WHAT TO PRODUCE: Could you write out the records below exactly as they appear?

PROVIDED RECORDS:

-----

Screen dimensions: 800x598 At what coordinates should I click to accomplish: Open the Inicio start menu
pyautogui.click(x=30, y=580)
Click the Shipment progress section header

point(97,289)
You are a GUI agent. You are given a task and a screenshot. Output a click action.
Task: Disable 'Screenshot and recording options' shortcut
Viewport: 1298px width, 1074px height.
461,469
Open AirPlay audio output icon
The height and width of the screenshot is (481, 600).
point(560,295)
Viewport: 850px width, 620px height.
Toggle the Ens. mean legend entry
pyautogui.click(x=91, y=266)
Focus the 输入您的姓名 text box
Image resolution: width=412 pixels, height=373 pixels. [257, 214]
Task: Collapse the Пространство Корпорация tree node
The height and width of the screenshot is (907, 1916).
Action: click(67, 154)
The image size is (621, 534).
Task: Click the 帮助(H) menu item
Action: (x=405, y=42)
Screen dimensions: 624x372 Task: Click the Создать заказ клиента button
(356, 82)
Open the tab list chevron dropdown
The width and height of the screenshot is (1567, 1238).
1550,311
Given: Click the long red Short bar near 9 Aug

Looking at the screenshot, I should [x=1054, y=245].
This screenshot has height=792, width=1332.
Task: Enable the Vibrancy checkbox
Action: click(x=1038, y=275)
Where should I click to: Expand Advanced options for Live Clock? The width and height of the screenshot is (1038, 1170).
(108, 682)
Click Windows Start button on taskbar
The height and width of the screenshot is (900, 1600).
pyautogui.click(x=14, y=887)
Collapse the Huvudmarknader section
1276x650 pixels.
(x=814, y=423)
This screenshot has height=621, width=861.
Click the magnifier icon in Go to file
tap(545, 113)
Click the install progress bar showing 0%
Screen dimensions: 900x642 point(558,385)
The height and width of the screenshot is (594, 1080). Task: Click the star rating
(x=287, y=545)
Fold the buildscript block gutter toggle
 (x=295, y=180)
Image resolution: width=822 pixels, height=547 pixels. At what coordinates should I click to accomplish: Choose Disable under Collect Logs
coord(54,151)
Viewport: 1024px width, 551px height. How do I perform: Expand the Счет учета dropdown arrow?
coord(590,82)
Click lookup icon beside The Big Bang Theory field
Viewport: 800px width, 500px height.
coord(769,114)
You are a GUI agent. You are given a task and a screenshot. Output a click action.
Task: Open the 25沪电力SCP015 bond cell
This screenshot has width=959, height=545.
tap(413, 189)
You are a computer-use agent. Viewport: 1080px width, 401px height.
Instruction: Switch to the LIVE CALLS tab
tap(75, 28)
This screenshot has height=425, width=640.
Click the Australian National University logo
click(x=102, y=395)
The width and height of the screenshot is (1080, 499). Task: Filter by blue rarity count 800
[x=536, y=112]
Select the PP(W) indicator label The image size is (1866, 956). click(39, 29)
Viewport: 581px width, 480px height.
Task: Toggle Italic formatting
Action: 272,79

-----

SOLUTION FOR THIS TASK:
Screen dimensions: 800x598 At what coordinates should I click to accomplish: Open the Inicio start menu
pyautogui.click(x=30, y=580)
Click the Shipment progress section header

point(97,289)
You are a GUI agent. You are given a task and a screenshot. Output a click action.
Task: Disable 'Screenshot and recording options' shortcut
Viewport: 1298px width, 1074px height.
461,469
Open AirPlay audio output icon
The height and width of the screenshot is (481, 600).
point(560,295)
Viewport: 850px width, 620px height.
Toggle the Ens. mean legend entry
pyautogui.click(x=91, y=266)
Focus the 输入您的姓名 text box
Image resolution: width=412 pixels, height=373 pixels. [257, 214]
Task: Collapse the Пространство Корпорация tree node
The height and width of the screenshot is (907, 1916).
Action: click(67, 154)
The image size is (621, 534).
Task: Click the 帮助(H) menu item
Action: (x=405, y=42)
Screen dimensions: 624x372 Task: Click the Создать заказ клиента button
(356, 82)
Open the tab list chevron dropdown
The width and height of the screenshot is (1567, 1238).
1550,311
Given: Click the long red Short bar near 9 Aug

Looking at the screenshot, I should [x=1054, y=245].
This screenshot has height=792, width=1332.
Task: Enable the Vibrancy checkbox
Action: click(x=1038, y=275)
Where should I click to: Expand Advanced options for Live Clock? The width and height of the screenshot is (1038, 1170).
(108, 682)
Click Windows Start button on taskbar
The height and width of the screenshot is (900, 1600).
pyautogui.click(x=14, y=887)
Collapse the Huvudmarknader section
1276x650 pixels.
(x=814, y=423)
This screenshot has height=621, width=861.
Click the magnifier icon in Go to file
tap(545, 113)
Click the install progress bar showing 0%
Screen dimensions: 900x642 point(558,385)
The height and width of the screenshot is (594, 1080). Task: Click the star rating
(x=287, y=545)
Fold the buildscript block gutter toggle
 (x=295, y=180)
Image resolution: width=822 pixels, height=547 pixels. At what coordinates should I click to accomplish: Choose Disable under Collect Logs
coord(54,151)
Viewport: 1024px width, 551px height. How do I perform: Expand the Счет учета dropdown arrow?
coord(590,82)
Click lookup icon beside The Big Bang Theory field
Viewport: 800px width, 500px height.
coord(769,114)
You are a GUI agent. You are given a task and a screenshot. Output a click action.
Task: Open the 25沪电力SCP015 bond cell
This screenshot has width=959, height=545.
tap(413, 189)
You are a computer-use agent. Viewport: 1080px width, 401px height.
Instruction: Switch to the LIVE CALLS tab
tap(75, 28)
This screenshot has height=425, width=640.
Click the Australian National University logo
click(x=102, y=395)
The width and height of the screenshot is (1080, 499). Task: Filter by blue rarity count 800
[x=536, y=112]
Select the PP(W) indicator label The image size is (1866, 956). click(39, 29)
Viewport: 581px width, 480px height.
Task: Toggle Italic formatting
Action: 272,79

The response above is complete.